Many of us who read and study the Bible mourn the low levels of Bible literacy that we see around us. We wish for almost any means to raise those levels. Of course, like most good things, this desire has its pitfalls. For one, when you address an audience of Bible readers, you can't as easily tell them what the Bible says. On this basis, I would guess India Edghill is not among the hopers for greater Bible literacy. If anyone were to read the biblical accounts of the first three kings of Israel side by side with Edghill's novel told in the voice of Michal as daughter of the first king, (PG-13) sex slave of the second, and "mother of the heart" to the third, they could hardly avoid being thoroughly confused.

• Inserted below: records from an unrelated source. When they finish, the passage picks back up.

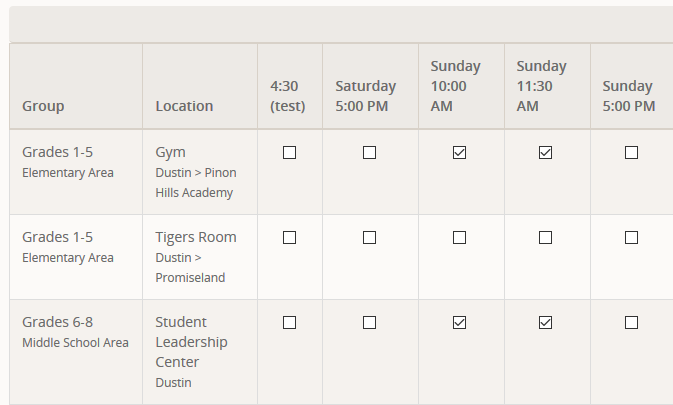Enable Saturday 5:00 PM for Tigers Room
Screen dimensions: 673x405
pyautogui.click(x=370, y=238)
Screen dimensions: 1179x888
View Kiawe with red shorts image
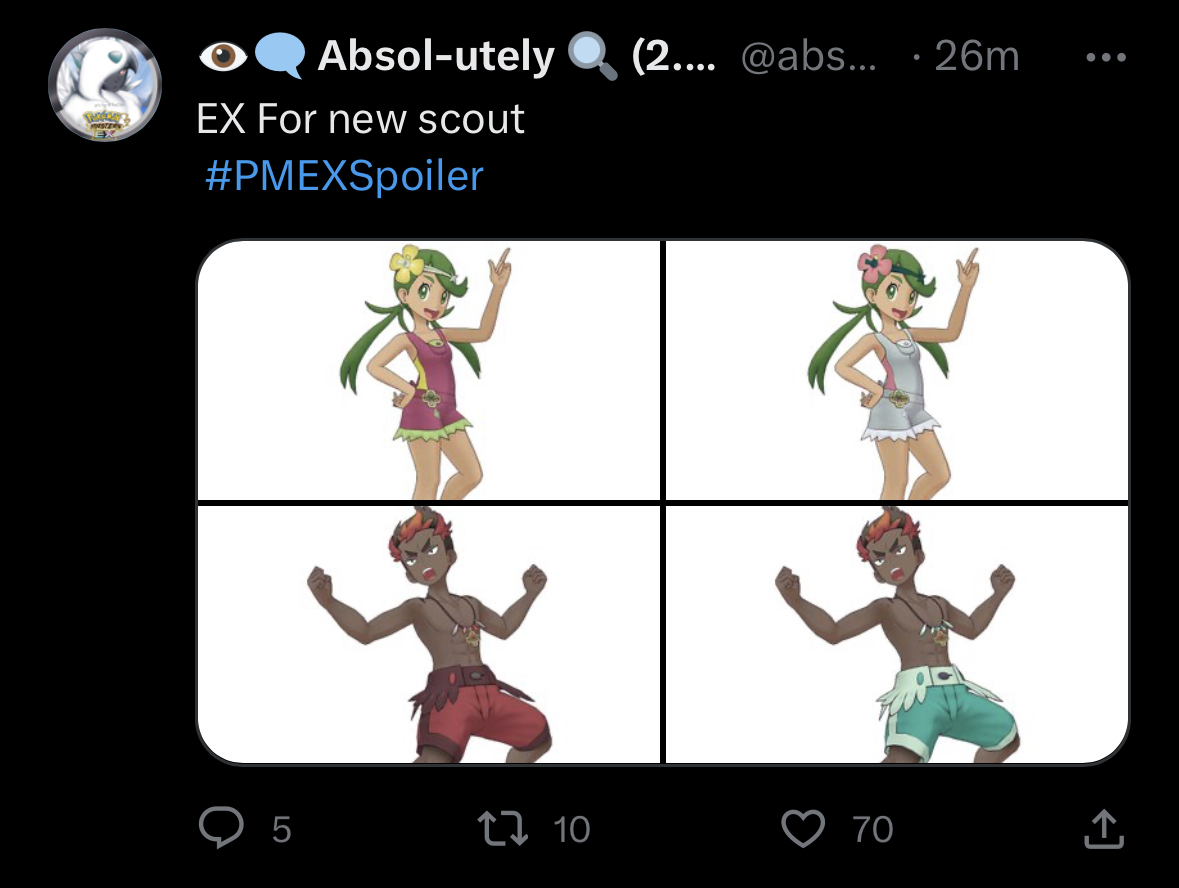(429, 634)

Some reviewers or blurbers have compared Edghill's work to The Red Tent, the midrash by Anita Diamant on Dinah bat Jacob that women's book clubs made into a blockbuster over the last couple of years. To my eye, there is absolutely no comparison. Diamant "exegeted the silence" of women's culture in the early history of the people who would become Israel, a history that was unchronicled in its own time other than in the very kinds of stories that Dinah tells in the novel. Edghill, on the other hand, at best ignores women's culture in favor of distorting or even reversing the purposeful and familiar chronicle of these three kings. King Saul's wife Ahinoam is never even named and never appears in more than an offhand, third-person reference. Queen Michal is almost completely isolated in David's palace, especially before she befriends Bathsheba (and brings her, if unwittingly, under David's eye). Most of David's other wives go unnamed, and none of them are fleshed out as characters.

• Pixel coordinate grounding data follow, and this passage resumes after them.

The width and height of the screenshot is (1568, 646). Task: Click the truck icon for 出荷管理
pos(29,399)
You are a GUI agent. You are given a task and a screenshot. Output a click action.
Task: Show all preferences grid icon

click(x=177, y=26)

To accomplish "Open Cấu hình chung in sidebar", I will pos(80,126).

Diamant's book gave the women of the Bible narrative real strength, agency, and a power that was both different from the power of men and thoroughly plausible within the narrative as we have it. None of the characters is inconsistent between the Bible and Diamant's imagination. By contrast, although Edghill makes Michal the most powerful woman in David's court, her power is learned from the men around her, every one of them a poor example. Her power is learned haphazardly and in large part ineffectually while the Queen prostitutes herself to the king, secure in her barrenness and its frustration to David's dynastic hopes. Edghill falls into such contortions as asserting that David wants a son from Saul's daughter to cement his dynastic claim, then having David (or his men) purposefully cripple Meribaal, Saul's grandson by Jonathan, in both body and mind and kill off the other five sons and grandsons of Saul as traitors. The powerful witness of Rizpah, the mother of two of those sons, as recounted in 2Samuel 21, which turns David's heart, is omitted. Instead, Edghill has David weeping into Michal's hair and hands in feigned regret that he had to wipe out all possible dynastic competitors.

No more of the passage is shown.